Agora, 30 anos depois, o Ministério do Meio Ambiente decidiu usar o último ano do Probio – um projeto assinado em 1996 com o Brasil e financiado pelo Global Environmental Facility (GEF) para a conservação e utilização sustentável da biodiversidade – para realizar o mapeamento e levantamento dos remanescentes dos seis principais conjuntos naturais do Brasil: Amazônia, Cerrado, Caatinga, Pantanal, Mata Atlântica e Pampas. O trabalho será feito em cima de imagens do satélite LandSat datadas de 2002 e tem que estar pronto até o fim do ano, quando acaba o financiamento . O projeto está orçado em 3,9 milhões de reais.

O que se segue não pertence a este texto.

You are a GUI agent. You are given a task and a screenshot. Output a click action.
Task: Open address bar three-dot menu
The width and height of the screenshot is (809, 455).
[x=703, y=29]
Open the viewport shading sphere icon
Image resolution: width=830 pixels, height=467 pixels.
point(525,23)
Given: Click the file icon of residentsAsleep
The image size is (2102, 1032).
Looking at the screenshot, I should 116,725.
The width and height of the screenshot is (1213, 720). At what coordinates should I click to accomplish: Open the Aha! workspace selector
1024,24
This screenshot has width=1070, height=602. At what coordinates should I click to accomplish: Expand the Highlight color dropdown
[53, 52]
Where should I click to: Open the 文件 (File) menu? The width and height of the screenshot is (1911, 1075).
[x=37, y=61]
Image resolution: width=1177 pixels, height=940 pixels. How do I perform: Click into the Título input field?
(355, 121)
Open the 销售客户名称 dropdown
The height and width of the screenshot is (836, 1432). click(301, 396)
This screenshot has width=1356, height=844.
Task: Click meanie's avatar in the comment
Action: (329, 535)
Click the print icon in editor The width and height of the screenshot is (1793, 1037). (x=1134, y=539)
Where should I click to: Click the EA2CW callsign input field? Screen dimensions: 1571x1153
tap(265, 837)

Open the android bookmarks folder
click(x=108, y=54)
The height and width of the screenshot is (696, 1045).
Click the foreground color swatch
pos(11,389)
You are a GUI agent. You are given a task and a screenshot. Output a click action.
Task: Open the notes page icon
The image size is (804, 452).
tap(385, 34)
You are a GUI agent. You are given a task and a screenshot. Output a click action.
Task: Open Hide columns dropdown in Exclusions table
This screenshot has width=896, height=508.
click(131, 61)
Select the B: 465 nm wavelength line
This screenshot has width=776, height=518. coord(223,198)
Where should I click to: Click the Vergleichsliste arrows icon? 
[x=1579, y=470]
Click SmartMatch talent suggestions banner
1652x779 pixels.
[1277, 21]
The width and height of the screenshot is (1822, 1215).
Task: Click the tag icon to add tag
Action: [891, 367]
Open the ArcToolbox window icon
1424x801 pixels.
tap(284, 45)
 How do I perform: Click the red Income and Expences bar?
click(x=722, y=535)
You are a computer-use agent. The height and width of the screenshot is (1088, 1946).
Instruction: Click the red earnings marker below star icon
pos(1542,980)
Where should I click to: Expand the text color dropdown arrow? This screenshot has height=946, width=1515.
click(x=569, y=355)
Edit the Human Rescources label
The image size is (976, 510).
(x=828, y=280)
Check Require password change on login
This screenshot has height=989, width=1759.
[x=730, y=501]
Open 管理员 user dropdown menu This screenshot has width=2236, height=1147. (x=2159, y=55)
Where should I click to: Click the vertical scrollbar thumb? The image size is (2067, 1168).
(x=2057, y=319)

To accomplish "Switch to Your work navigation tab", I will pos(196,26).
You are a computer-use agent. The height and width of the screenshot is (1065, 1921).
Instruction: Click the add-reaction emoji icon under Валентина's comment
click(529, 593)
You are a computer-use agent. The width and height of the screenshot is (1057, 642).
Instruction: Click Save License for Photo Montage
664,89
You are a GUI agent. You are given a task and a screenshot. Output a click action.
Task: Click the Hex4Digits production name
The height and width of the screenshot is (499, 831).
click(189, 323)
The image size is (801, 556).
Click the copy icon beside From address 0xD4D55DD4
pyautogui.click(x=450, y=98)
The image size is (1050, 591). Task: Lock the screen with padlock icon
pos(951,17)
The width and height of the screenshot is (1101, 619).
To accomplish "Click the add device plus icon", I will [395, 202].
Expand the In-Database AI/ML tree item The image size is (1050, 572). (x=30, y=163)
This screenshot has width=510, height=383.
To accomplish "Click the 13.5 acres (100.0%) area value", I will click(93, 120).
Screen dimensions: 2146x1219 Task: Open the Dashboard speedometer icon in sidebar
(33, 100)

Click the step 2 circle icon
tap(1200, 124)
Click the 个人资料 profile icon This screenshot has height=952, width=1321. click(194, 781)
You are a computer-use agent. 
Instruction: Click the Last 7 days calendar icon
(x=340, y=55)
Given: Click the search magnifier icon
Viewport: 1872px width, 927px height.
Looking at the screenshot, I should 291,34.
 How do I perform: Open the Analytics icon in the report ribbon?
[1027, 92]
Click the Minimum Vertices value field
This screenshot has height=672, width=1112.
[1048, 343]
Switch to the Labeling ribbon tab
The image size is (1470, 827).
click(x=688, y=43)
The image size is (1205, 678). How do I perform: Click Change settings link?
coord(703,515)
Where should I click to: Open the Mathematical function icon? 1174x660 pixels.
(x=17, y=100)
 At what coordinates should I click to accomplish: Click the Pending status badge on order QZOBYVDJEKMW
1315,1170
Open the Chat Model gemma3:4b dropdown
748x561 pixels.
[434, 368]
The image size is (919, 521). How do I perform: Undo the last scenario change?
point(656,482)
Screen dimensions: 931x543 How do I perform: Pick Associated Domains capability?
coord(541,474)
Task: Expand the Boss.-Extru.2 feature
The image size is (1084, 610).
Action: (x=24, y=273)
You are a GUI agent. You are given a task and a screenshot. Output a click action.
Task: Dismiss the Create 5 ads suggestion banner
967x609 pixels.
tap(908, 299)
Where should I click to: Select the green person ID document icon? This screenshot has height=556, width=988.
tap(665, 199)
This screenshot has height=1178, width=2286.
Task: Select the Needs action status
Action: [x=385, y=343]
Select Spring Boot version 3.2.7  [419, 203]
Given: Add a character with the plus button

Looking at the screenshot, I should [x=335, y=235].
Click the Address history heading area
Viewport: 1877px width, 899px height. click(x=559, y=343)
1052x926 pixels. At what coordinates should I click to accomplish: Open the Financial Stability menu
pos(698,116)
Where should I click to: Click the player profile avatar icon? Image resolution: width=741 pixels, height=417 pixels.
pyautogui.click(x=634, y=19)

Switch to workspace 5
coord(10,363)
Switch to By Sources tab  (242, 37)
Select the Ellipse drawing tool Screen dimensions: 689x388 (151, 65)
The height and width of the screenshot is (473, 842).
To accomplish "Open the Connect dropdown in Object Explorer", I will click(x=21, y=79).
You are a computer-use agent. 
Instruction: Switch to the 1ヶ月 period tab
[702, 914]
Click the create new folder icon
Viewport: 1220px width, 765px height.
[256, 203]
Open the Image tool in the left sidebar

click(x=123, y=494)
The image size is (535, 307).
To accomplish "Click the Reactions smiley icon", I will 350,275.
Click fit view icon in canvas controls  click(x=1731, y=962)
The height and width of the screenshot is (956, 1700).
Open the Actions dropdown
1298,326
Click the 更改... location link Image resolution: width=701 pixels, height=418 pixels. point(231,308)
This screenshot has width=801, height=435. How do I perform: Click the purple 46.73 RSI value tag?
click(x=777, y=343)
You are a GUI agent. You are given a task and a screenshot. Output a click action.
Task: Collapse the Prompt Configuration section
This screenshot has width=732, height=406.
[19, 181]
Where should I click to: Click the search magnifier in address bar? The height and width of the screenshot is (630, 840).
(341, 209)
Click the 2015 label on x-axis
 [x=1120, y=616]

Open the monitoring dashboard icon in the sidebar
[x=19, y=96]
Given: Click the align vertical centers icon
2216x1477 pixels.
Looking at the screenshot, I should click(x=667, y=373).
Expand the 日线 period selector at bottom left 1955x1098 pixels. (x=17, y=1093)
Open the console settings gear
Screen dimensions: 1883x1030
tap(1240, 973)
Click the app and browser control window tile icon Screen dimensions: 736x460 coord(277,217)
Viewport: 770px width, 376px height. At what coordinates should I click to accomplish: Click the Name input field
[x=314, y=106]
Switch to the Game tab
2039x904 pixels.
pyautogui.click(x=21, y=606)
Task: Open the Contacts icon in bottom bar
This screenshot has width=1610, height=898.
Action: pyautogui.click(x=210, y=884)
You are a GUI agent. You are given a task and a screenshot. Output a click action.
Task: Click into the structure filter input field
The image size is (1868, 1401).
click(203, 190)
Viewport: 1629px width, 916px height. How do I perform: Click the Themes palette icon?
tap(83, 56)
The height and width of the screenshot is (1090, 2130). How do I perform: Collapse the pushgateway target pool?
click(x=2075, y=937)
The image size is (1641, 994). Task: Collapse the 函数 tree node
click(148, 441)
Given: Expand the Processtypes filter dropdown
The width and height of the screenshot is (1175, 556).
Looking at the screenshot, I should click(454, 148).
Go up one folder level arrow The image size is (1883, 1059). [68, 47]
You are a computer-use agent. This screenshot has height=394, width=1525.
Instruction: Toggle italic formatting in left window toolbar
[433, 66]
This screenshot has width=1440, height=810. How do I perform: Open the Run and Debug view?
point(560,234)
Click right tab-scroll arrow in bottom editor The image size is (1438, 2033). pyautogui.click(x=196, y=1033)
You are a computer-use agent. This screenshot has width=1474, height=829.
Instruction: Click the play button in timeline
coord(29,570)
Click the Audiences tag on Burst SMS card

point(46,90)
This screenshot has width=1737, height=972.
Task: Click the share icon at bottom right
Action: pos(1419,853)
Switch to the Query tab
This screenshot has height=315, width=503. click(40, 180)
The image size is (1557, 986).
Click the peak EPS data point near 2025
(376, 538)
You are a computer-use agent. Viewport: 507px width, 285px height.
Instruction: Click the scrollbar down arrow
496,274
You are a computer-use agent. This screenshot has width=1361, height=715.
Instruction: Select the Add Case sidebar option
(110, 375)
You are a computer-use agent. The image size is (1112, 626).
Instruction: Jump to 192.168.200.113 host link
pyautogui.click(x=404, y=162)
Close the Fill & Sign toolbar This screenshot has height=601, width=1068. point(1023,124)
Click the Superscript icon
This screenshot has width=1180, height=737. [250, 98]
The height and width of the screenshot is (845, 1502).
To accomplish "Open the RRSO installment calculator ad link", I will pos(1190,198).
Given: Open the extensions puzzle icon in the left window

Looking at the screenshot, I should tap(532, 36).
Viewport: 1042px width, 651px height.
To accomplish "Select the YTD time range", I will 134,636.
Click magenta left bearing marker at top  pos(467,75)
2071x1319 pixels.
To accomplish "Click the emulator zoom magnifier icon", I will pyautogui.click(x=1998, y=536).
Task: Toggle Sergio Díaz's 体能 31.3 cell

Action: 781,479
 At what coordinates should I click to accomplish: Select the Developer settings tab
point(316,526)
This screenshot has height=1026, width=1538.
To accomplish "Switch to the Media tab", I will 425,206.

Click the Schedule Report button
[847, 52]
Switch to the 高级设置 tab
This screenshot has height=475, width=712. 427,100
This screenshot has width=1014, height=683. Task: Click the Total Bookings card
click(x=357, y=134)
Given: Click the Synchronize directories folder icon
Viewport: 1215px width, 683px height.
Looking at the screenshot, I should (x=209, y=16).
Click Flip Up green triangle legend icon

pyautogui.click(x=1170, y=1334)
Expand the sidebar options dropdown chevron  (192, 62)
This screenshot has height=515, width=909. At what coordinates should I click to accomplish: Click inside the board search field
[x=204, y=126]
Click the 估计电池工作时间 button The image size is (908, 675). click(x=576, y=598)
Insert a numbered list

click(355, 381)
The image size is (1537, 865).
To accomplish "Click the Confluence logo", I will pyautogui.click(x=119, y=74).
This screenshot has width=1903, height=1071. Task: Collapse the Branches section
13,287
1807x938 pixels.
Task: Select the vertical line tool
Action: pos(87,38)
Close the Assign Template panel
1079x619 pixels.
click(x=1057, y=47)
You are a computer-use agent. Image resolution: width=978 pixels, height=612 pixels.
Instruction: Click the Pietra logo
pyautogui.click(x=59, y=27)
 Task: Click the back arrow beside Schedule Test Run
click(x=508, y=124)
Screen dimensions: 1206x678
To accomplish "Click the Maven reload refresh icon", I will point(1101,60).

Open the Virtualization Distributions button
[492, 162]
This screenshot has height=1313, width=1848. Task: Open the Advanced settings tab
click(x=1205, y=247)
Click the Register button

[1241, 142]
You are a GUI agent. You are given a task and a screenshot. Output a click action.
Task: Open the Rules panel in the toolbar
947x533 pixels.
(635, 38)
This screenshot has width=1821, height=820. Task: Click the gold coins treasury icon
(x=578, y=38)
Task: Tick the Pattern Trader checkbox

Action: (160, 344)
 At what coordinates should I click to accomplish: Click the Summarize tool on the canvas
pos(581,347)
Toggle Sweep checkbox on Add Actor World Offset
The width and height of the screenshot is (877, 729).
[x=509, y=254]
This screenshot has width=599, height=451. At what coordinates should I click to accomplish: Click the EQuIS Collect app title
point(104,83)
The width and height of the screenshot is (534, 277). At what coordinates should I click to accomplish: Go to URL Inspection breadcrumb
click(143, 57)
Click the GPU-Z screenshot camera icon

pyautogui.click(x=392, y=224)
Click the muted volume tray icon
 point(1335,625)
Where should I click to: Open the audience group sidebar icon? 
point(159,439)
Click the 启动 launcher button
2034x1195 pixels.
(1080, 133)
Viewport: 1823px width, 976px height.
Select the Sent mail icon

Para ganhar tempo, o ministério chamou ao trabalho instituições que já têm experiência com as áreas de estudo e montou seis grupos de pesquisa, um para cada ecossistema. Entraram no time a Embrapa , universidades federais e particulares e instituições como o Instituto de Estudos Socioambientais do Sul da Bahia (IESB). A largada foi dada em março.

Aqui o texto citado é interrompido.